Work order:
Would you transcribe exactly the lines from the beginning of the records below through the line with "education (97, 1845)", both included, omitting the pictures?

[Information shown — start]

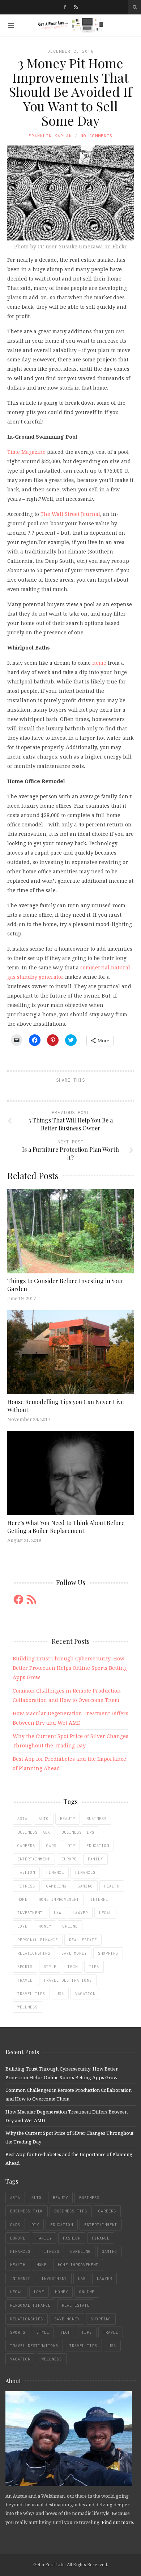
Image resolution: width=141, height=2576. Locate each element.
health (111, 1886)
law (57, 1913)
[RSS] (76, 7)
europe (69, 1859)
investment (30, 1913)
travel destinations (68, 1980)
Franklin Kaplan (50, 135)
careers (26, 1845)
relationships (33, 1953)
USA (60, 1993)
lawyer (80, 1913)
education (97, 1845)
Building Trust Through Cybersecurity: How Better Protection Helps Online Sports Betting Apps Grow (70, 1668)
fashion (26, 1872)
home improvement (59, 1899)
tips (94, 1966)
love (22, 1926)
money (45, 1926)
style (50, 1966)
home (99, 662)
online (70, 1926)
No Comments (96, 135)
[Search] (134, 7)
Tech (73, 1966)
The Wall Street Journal (70, 514)
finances (85, 1872)
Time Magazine (26, 451)
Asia (22, 1818)
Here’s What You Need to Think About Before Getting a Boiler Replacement (65, 1526)
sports (25, 1966)
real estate (83, 1940)
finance (55, 1872)
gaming (85, 1886)
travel (25, 1980)
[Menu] (11, 25)
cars (51, 1845)
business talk (33, 1832)
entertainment (33, 1859)
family (95, 1859)
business (96, 1818)
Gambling (56, 1886)
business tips (77, 1832)
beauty (67, 1818)
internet (100, 1899)
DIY (71, 1845)
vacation (85, 1993)
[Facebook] (64, 7)
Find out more (117, 2522)
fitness (26, 1886)
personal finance (37, 1940)
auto (44, 1818)
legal (105, 1913)
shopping (108, 1953)
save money (74, 1953)
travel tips (31, 1993)
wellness (27, 2007)
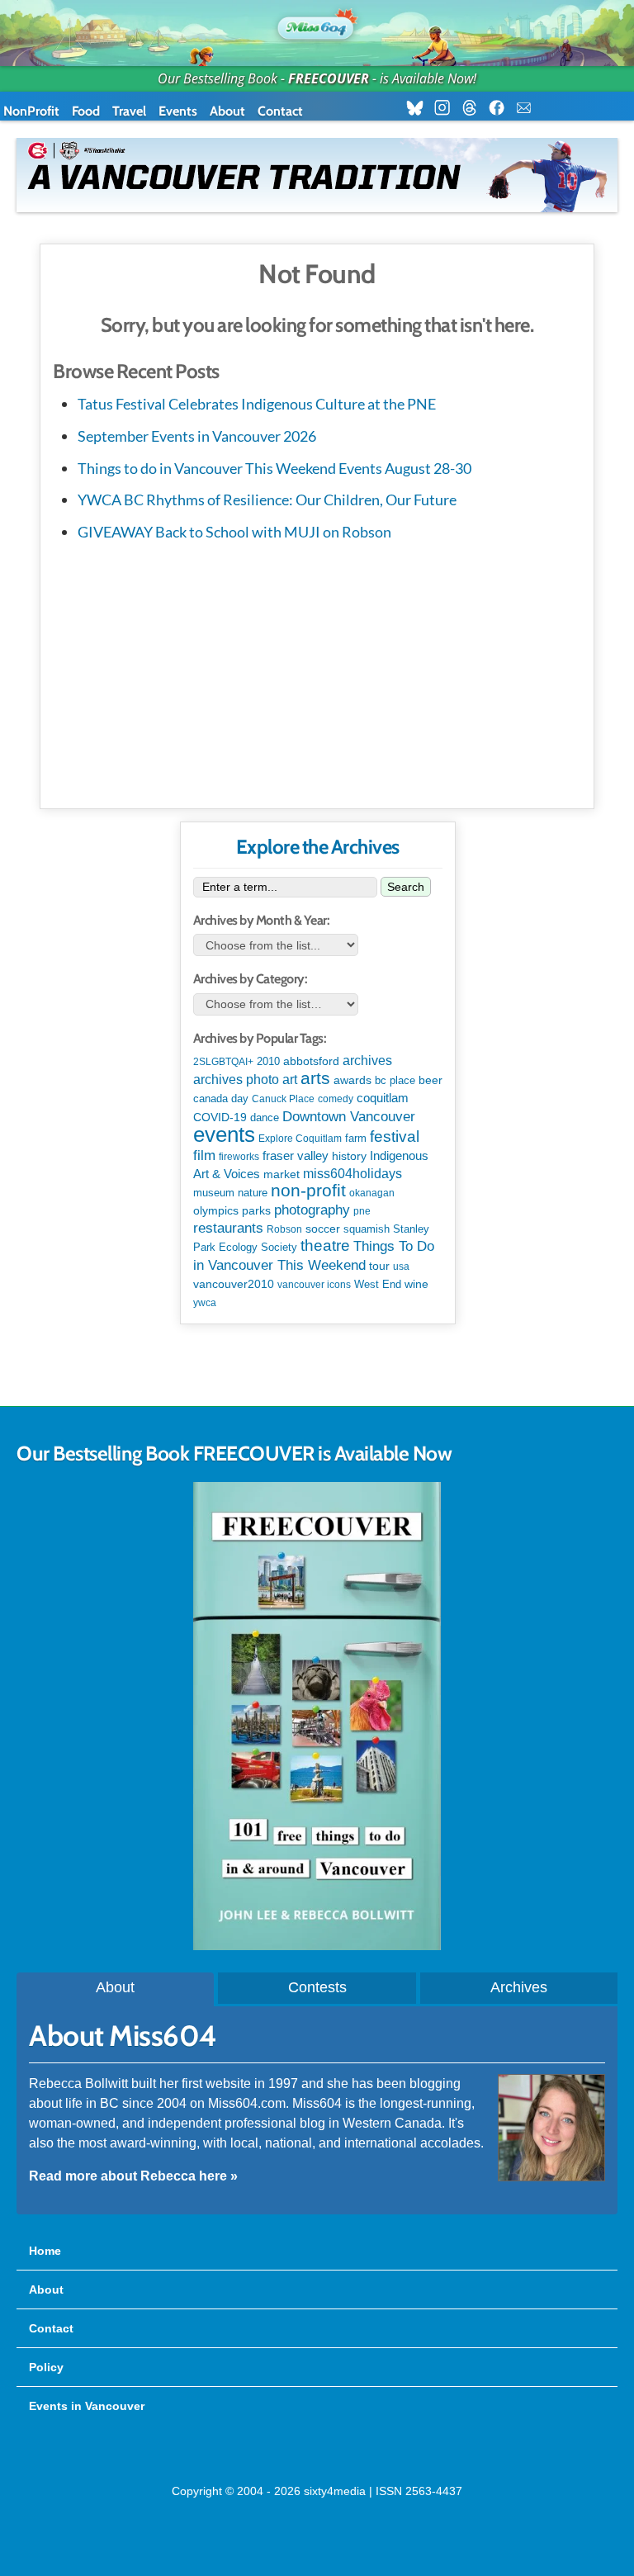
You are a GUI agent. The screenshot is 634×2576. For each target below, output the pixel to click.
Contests (317, 1987)
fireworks (239, 1157)
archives (367, 1061)
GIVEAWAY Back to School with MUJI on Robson (234, 532)
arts (315, 1077)
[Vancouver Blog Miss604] (317, 24)
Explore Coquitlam (300, 1138)
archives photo (236, 1080)
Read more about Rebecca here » (133, 2176)
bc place (395, 1081)
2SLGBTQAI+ (223, 1062)
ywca (204, 1303)
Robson (284, 1229)
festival (394, 1136)
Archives (518, 1987)
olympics (216, 1211)
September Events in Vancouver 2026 (197, 436)
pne (362, 1211)
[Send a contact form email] (528, 108)
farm (356, 1138)
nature (252, 1192)
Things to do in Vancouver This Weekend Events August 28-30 (274, 468)
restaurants (228, 1227)
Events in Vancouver (86, 2406)
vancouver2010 (233, 1283)
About (227, 111)
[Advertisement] (317, 672)
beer (430, 1080)
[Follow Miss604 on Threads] (474, 108)
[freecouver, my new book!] (317, 1946)
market (281, 1174)
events (224, 1134)
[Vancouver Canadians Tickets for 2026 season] (317, 175)
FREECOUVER (328, 78)
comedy (335, 1099)
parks (256, 1210)
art (289, 1079)
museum (213, 1192)
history (349, 1156)
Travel (129, 111)
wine (416, 1283)
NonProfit (31, 111)
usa (401, 1266)
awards (352, 1080)
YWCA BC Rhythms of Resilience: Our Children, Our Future (267, 499)
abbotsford (311, 1061)
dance (264, 1117)
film (204, 1155)
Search (405, 886)
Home (45, 2250)
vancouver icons (314, 1284)
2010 (268, 1061)
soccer (322, 1228)
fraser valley (296, 1156)
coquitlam (383, 1098)
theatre (325, 1245)
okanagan (372, 1193)
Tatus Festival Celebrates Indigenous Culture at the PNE (257, 404)
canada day (220, 1098)
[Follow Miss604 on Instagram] (447, 108)
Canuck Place (283, 1099)
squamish (366, 1229)
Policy (46, 2367)
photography (312, 1210)
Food (86, 111)
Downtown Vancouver (348, 1116)
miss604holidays (352, 1173)
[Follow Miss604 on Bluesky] (419, 108)
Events (177, 111)
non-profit (308, 1190)
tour (379, 1265)
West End (377, 1284)
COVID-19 (220, 1117)
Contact (280, 111)
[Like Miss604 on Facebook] (501, 108)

[Information shown — finish]

Answer for this exercise:
Image resolution: width=141, height=2576. Locate each element.
health (111, 1886)
law (57, 1913)
[RSS] (76, 7)
europe (69, 1859)
investment (30, 1913)
travel destinations (68, 1980)
Franklin Kaplan (50, 135)
careers (26, 1845)
relationships (33, 1953)
USA (60, 1993)
lawyer (80, 1913)
education (97, 1845)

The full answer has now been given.